Refractive surgery this is another name for vision correction surgery or surgery to reduce the need for glasses and contact lenses.

Retina the carpet of light sensitive cells lining the back of the eye, which is sometimes described as ‘the film in the camera.’ Images are focused on the retina by the cornea, the natural lens. Information from the retina is fed through the optic nerve to the visual areas of the brain.

Retinal detachment the retina sometimes detaches from the eye wall and its blood supply. Urgent surgery is then required to re-attach the retina in order to prevent visual loss. Patients with high myopia are more likely to get a retinal detachment. Retinal detachments are also more common in the early years after cataract surgery or RLE. Warning signs are a sudden change in vision with field loss (a dark shadow in part of the visual field); flashing lights (arcs of light – even with the eyes closed); and a sudden new shower of floaters.

RLE (refractive lens exchange) this is surgery to replace the natural lens with an IOL. RLE is identical to cataract surgery but is performed in patients who can see clearly if they wear glasses or contact lenses. The aim of RLE is to help people to see clearly for more activities without glasses or contact lenses.

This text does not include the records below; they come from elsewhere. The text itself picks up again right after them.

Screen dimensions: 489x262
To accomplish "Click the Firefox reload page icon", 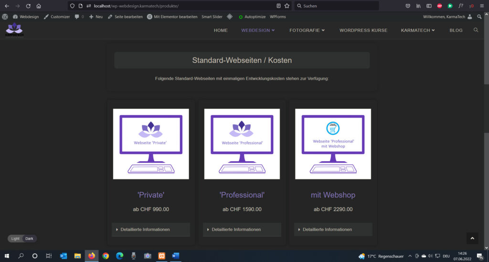I will [28, 6].
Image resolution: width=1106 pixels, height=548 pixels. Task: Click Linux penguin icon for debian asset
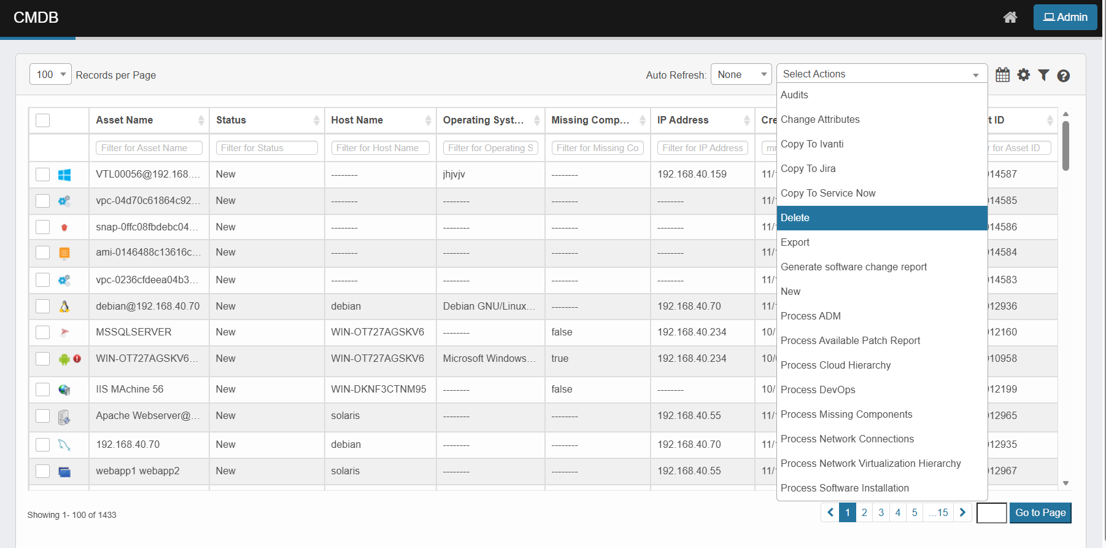click(x=64, y=307)
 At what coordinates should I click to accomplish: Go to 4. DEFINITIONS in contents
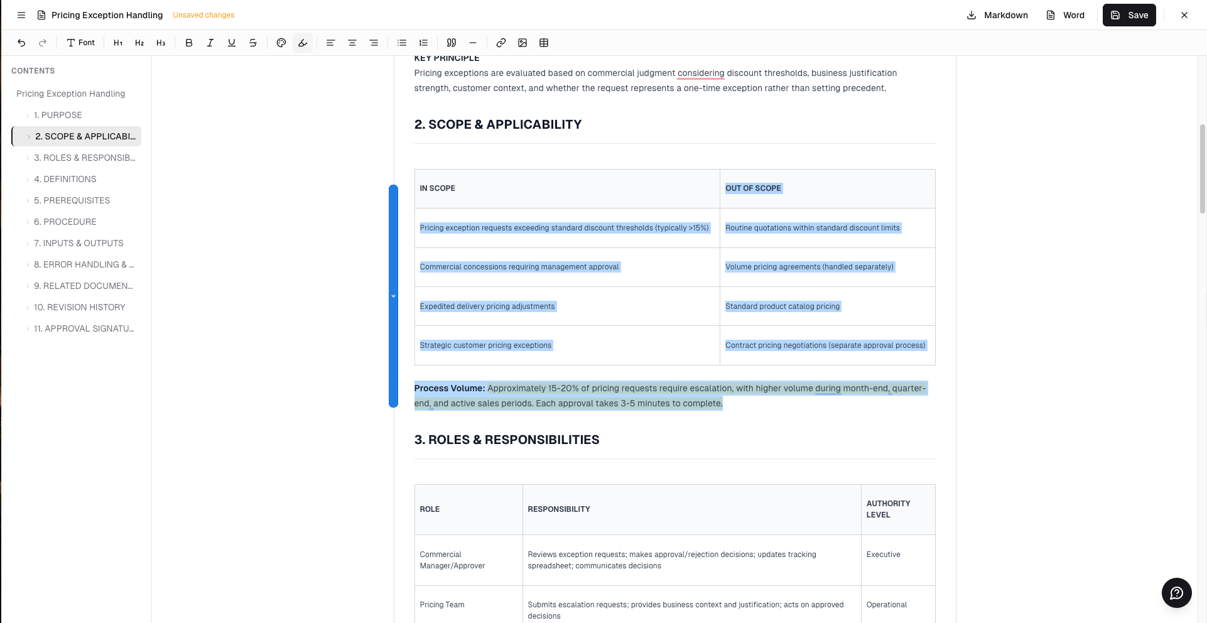coord(65,180)
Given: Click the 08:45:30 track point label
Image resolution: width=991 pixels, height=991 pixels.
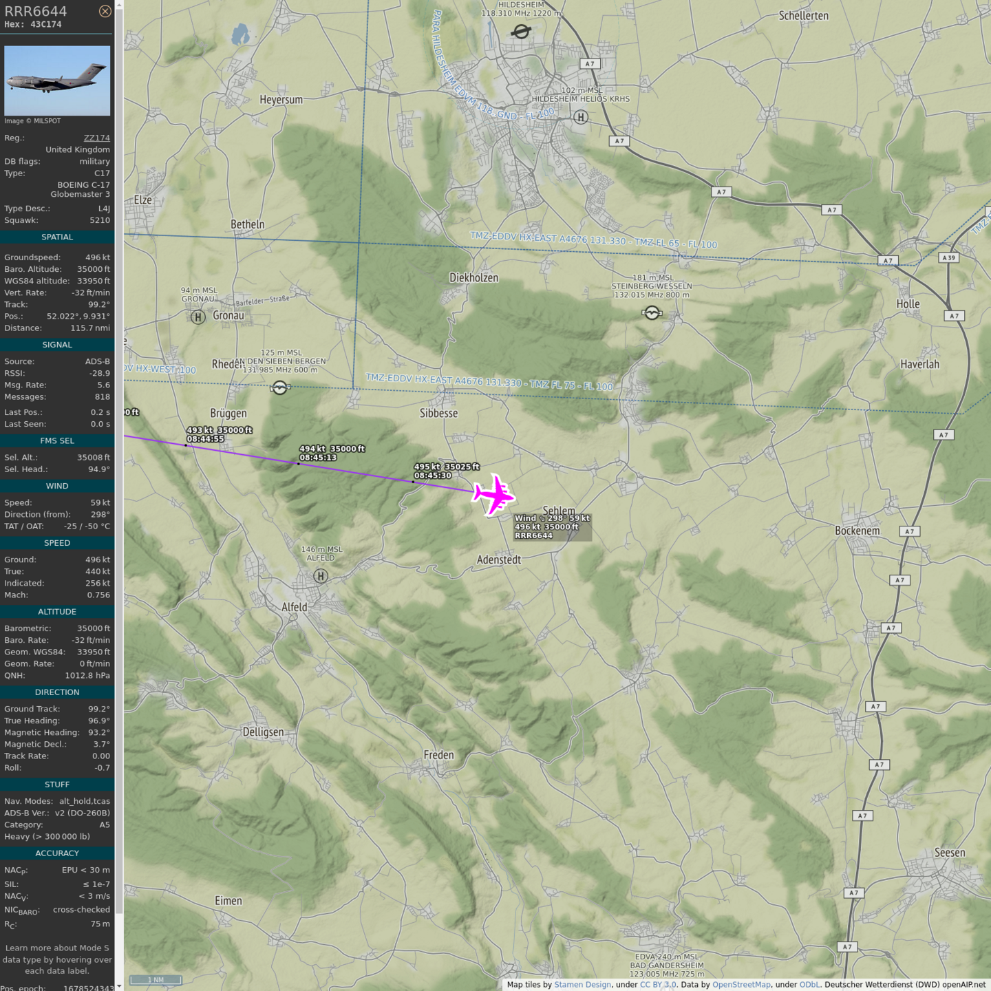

Tear film a multilayered wet film covering the front of the eye, which is essential for vision and comfort. A layer of mucus produced by specialized cells in the conjunctiva helps the watery layer of the tear film to spread over the eye. The watery layer is stabilized between blinks by an oily layer that forms a thin film (a bit like petrol floating on water) and acts to prevent localized evaporation. The oily layer is pumped out from specialized glands in the eyelids called meibomian glands each time we blink.

Visual acuity this is the main measurement of how well we can see and is tested by asking you to read down a chart which has smaller letters on each line. The lower you can read, the better your visual acuity is. Measurements are expressed as a fraction. If your visual acuity is 6/6 (normal) then you can see at 6 metres what a normally sighted person can see at 6 metres. If your vision is 6/9 you can see at 6 metres what a normally sighted person can see from 9 metres away et cetera. In the USA, the same measurement is made in feet, with 6 metres being roughly 20 feet. Many people are familiar with the American definition of normal ‘20/20’ vision. This is the same as 6/6 vision in the UK measurement.

Vitreous this is the gel filling the back of the eye. It tends to shrink as we age and accumulates wrinkles and opacities that cast floating shadows (floaters) on the retina.

YAG capsulotomy a one-off minor laser procedure used to treat posterior capsule opacification (PCO).